**PROBLEM DETAILS:** The result should be every line in the material below containing the string "wordmark".

**THE DATA:**
++++++++

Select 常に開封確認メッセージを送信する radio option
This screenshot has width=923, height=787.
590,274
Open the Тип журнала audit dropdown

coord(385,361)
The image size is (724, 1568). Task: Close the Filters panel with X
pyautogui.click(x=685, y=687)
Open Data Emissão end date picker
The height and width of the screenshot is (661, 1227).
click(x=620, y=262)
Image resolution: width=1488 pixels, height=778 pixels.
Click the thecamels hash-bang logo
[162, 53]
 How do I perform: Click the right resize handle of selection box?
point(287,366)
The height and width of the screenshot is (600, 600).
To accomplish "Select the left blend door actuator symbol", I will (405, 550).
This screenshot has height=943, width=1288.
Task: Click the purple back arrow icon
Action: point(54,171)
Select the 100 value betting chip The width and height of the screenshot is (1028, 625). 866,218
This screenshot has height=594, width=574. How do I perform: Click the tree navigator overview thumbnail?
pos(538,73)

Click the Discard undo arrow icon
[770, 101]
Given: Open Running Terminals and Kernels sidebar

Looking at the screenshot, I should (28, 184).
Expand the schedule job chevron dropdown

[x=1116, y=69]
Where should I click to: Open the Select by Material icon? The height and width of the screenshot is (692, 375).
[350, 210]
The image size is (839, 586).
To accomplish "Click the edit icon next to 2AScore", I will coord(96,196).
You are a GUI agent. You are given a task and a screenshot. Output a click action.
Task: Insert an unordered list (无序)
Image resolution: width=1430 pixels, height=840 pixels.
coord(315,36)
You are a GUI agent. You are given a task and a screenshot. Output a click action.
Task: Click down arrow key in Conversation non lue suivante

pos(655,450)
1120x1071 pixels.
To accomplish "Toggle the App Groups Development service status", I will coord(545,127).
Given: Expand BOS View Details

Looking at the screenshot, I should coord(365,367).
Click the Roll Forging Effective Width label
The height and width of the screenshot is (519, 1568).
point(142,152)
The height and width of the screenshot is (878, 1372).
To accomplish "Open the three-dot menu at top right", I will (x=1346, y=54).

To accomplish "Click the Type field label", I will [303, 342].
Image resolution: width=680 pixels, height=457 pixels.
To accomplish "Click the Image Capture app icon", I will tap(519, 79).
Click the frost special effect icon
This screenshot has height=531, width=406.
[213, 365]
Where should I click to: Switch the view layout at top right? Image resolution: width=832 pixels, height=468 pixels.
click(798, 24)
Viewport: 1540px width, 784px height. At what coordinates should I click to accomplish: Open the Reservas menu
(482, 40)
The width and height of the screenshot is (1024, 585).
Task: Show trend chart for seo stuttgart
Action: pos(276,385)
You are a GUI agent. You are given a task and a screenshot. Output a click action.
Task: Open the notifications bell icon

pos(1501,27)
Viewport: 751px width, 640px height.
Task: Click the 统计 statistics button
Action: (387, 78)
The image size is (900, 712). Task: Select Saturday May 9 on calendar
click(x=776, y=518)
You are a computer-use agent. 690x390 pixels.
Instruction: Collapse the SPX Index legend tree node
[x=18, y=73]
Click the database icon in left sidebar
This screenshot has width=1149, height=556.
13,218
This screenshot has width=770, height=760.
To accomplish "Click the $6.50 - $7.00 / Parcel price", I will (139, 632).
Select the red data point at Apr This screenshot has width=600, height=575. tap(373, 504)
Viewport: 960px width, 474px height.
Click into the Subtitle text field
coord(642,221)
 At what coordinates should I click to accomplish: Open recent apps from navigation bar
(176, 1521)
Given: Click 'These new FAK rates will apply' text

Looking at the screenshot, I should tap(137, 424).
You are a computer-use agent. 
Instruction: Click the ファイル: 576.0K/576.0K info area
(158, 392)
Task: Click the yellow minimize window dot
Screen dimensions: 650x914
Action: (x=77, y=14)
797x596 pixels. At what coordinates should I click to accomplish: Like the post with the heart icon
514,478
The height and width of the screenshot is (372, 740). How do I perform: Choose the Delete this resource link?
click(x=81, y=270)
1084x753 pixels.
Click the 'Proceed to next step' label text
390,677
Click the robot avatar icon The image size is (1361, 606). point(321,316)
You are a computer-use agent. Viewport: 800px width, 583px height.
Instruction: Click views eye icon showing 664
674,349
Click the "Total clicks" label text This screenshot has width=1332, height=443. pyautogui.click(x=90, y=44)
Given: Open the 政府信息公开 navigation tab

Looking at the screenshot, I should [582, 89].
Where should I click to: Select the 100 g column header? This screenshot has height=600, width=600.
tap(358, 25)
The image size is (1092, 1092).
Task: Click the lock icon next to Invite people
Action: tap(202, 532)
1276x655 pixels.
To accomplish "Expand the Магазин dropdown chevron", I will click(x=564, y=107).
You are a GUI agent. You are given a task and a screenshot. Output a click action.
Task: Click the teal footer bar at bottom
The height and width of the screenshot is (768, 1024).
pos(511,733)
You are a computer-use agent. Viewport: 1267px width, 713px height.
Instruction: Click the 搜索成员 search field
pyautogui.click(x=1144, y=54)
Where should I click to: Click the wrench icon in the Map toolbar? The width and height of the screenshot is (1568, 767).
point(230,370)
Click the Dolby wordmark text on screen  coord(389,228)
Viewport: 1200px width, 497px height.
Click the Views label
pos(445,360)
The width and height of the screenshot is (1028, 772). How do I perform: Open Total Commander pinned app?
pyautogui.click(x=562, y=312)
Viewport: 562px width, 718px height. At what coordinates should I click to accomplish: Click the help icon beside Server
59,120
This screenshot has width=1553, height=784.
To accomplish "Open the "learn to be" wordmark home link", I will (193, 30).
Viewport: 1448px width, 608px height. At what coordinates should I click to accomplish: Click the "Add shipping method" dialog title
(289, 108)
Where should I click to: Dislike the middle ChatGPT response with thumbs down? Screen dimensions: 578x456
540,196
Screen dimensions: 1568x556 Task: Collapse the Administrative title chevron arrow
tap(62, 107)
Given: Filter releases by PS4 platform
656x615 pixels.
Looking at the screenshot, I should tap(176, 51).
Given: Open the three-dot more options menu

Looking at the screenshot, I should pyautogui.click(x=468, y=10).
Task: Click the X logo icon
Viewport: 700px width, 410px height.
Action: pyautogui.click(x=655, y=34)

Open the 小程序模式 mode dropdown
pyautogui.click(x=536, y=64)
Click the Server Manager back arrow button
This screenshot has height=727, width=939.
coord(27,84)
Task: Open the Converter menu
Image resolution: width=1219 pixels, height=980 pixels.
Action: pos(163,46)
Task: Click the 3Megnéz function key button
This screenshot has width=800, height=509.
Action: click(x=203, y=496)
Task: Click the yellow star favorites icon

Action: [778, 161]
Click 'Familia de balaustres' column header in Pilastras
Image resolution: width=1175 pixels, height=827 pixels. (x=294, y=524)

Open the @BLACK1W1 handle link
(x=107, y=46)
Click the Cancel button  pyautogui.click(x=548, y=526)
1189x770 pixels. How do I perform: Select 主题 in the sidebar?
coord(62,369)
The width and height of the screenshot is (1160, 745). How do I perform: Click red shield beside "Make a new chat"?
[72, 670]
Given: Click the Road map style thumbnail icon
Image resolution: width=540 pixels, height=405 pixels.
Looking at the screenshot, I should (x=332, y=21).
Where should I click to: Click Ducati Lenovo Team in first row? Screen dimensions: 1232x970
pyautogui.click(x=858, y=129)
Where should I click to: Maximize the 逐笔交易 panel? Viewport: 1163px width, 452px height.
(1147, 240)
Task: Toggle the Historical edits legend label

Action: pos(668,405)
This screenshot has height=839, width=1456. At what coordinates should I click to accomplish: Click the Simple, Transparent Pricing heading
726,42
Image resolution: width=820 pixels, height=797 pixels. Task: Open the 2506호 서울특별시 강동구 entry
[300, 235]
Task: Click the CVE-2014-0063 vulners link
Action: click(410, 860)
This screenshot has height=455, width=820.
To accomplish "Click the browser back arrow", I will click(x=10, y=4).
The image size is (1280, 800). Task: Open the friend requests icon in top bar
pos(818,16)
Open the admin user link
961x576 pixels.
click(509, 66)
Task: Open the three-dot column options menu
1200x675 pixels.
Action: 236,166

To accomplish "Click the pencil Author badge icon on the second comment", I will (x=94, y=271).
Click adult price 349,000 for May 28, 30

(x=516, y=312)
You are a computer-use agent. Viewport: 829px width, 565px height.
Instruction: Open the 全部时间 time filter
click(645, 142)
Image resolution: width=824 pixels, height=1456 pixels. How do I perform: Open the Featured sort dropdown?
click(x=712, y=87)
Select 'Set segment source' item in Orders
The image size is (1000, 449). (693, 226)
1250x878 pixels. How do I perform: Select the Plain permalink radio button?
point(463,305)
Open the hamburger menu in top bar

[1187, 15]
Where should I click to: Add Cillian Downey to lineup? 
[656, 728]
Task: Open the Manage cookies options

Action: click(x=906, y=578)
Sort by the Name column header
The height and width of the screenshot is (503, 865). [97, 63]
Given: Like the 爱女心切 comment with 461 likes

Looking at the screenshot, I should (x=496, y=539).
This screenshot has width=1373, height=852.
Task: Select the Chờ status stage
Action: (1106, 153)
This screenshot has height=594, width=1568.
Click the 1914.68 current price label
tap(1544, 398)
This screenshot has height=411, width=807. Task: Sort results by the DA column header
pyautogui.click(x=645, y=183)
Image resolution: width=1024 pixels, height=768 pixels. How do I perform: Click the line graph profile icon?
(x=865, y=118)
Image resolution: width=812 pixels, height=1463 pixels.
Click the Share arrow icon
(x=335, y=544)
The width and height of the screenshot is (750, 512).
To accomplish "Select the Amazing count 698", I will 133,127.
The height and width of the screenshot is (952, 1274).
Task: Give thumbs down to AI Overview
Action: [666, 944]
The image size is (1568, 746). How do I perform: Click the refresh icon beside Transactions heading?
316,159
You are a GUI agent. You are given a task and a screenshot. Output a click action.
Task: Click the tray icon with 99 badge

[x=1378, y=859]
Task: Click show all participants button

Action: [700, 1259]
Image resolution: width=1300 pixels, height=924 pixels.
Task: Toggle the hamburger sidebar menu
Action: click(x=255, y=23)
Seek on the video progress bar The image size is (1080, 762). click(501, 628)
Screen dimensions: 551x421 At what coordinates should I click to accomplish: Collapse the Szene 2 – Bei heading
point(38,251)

++++++++

**RESULT OF THE TASK:**
Click the Dolby wordmark text on screen  coord(389,228)
To accomplish "Open the "learn to be" wordmark home link", I will (193, 30).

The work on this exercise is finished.